Phil Schaffner Philip.R.Schaffner at NASA.gov
Tue May 11 13:39:01 UTC 2004


On Tue, 2004-05-11 at 02:36, Jack Bowling wrote:
> On Mon, May 10, 2004 at 10:12:15PM +0100, Timothy Murphy wrote:
> > McKeever Chris wrote:
> > 
> > > I know this topic has come up before, especially when FEDORA was first
> > > introduced, but now after months of implementing, tweaking and CORE2, how
> > > secure and stable is FEDORA??
> > 
> > I find the use of the term "stable" today rather odd.
> > All distributions of Linux are completely stable, in my experience,
> > as is Windows-2000 and Windows-XP.

Getting very OT here, but can't resist.

Have experienced some serious stability problems with Linux SMP machines
recently due to low-latency patch problems, then of course there are the
NVidia problems - yes closed source, but if you want the performance... 
I can hardly be accused of being a Bill Gates fan (have been running
Linux since 0.98-pl12 or so, and Coherent before that, used Sun
workstations in the Motorola 68k days, and have lately managed to pretty
much eliminate M$ OSs from both home and work machines thanks to OOo and
Wine); however, XP is better than W2K which was FAR better than W98 (Me
was an abomination), etc.

> Oh, please.

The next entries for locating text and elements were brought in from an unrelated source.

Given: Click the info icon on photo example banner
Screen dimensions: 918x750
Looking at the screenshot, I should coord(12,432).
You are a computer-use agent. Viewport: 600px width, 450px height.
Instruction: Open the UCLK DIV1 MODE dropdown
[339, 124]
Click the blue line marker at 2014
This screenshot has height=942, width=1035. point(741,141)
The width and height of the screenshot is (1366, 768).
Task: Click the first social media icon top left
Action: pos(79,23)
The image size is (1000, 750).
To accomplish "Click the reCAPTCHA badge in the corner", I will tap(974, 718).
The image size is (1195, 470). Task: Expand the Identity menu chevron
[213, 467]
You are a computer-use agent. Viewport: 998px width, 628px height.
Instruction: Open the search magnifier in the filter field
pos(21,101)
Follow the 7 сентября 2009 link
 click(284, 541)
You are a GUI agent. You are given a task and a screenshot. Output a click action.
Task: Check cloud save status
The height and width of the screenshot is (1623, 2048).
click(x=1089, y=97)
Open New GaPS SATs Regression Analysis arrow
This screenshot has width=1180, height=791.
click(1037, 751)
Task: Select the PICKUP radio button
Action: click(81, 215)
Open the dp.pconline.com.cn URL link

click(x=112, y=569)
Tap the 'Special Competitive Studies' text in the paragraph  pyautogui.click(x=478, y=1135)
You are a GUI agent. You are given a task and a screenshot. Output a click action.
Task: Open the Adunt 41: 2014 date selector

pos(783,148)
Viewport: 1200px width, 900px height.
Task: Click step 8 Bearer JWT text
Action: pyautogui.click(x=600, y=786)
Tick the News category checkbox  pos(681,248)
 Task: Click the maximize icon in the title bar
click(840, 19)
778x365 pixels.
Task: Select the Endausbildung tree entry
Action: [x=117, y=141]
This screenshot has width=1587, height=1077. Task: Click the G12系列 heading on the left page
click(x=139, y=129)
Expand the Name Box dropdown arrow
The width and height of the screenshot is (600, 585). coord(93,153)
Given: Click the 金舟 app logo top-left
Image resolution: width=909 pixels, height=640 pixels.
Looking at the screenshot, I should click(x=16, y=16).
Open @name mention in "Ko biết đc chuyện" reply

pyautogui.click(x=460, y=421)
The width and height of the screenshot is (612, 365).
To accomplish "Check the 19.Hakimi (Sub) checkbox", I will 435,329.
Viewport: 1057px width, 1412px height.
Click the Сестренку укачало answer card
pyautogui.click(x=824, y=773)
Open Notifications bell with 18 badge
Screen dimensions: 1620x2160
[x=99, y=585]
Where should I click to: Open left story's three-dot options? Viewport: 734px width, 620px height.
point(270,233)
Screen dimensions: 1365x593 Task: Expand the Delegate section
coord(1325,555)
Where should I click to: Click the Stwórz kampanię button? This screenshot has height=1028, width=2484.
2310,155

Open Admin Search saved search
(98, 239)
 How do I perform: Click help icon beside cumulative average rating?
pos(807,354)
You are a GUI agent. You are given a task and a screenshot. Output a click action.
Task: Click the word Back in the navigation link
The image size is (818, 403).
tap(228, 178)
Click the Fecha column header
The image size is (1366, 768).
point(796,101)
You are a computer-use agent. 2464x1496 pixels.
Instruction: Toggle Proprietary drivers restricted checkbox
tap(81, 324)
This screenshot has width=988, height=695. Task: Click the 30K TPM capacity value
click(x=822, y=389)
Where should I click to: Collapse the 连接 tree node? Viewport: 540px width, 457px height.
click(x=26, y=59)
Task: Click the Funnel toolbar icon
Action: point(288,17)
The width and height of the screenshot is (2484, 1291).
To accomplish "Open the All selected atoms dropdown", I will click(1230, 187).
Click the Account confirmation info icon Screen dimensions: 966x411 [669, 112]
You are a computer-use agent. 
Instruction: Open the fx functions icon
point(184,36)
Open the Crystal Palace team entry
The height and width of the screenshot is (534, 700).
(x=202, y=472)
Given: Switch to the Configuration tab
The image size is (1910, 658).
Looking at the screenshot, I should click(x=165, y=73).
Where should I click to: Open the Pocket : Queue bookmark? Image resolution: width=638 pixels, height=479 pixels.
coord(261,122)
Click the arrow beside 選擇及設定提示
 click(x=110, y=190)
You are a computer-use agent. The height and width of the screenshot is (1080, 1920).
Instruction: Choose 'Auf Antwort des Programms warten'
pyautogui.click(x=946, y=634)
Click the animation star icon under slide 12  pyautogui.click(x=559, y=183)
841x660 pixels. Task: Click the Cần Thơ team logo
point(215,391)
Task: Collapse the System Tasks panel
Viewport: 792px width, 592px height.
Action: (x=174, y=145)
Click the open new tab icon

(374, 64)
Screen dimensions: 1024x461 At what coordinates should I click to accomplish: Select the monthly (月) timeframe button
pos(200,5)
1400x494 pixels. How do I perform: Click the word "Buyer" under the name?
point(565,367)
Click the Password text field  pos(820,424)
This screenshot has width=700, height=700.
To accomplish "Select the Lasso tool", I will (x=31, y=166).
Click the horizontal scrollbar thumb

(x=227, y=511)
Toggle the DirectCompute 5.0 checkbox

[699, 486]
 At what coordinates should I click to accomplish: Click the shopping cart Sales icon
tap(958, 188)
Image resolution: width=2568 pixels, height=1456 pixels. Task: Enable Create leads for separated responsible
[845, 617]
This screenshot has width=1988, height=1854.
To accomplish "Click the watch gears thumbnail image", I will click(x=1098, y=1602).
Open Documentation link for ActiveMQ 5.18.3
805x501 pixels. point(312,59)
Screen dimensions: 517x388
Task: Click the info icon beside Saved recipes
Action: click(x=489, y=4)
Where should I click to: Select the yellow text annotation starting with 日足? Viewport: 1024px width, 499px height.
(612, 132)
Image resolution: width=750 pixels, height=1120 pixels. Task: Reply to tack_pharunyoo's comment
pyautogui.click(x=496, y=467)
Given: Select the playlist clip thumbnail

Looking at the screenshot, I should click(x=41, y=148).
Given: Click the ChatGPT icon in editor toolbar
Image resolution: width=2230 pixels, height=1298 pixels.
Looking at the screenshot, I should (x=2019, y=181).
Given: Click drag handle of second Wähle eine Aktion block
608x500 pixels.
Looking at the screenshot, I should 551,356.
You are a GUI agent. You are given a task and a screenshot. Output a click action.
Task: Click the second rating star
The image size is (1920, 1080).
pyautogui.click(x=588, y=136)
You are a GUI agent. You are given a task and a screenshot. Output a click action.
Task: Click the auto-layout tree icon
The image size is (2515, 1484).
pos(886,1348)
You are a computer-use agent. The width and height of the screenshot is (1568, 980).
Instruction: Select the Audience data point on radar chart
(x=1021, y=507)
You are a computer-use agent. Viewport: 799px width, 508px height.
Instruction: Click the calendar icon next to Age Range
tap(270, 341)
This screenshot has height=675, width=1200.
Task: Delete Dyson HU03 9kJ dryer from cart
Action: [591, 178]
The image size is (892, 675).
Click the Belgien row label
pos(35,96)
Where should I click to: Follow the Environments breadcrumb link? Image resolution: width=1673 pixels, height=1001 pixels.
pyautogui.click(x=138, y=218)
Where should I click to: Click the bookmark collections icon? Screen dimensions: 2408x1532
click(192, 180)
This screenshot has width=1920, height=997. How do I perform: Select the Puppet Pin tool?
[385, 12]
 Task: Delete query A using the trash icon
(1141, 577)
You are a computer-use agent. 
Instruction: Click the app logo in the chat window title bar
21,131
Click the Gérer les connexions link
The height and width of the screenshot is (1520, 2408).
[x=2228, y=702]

I can bring XP to its knees just by opening JPGs for 30
> minutes. Its VM sucks rocks. Linux is light years beyond anything MS has
> available.

It's my preferred OS, and has developed amazingly, but some users,
particularly non-technical desk-top types are still better off on
Windoze (or Mac - at least OS X is Unix-based) for now.  Changing fast,
so hopefully this will no longer be true in the not-so-distant future.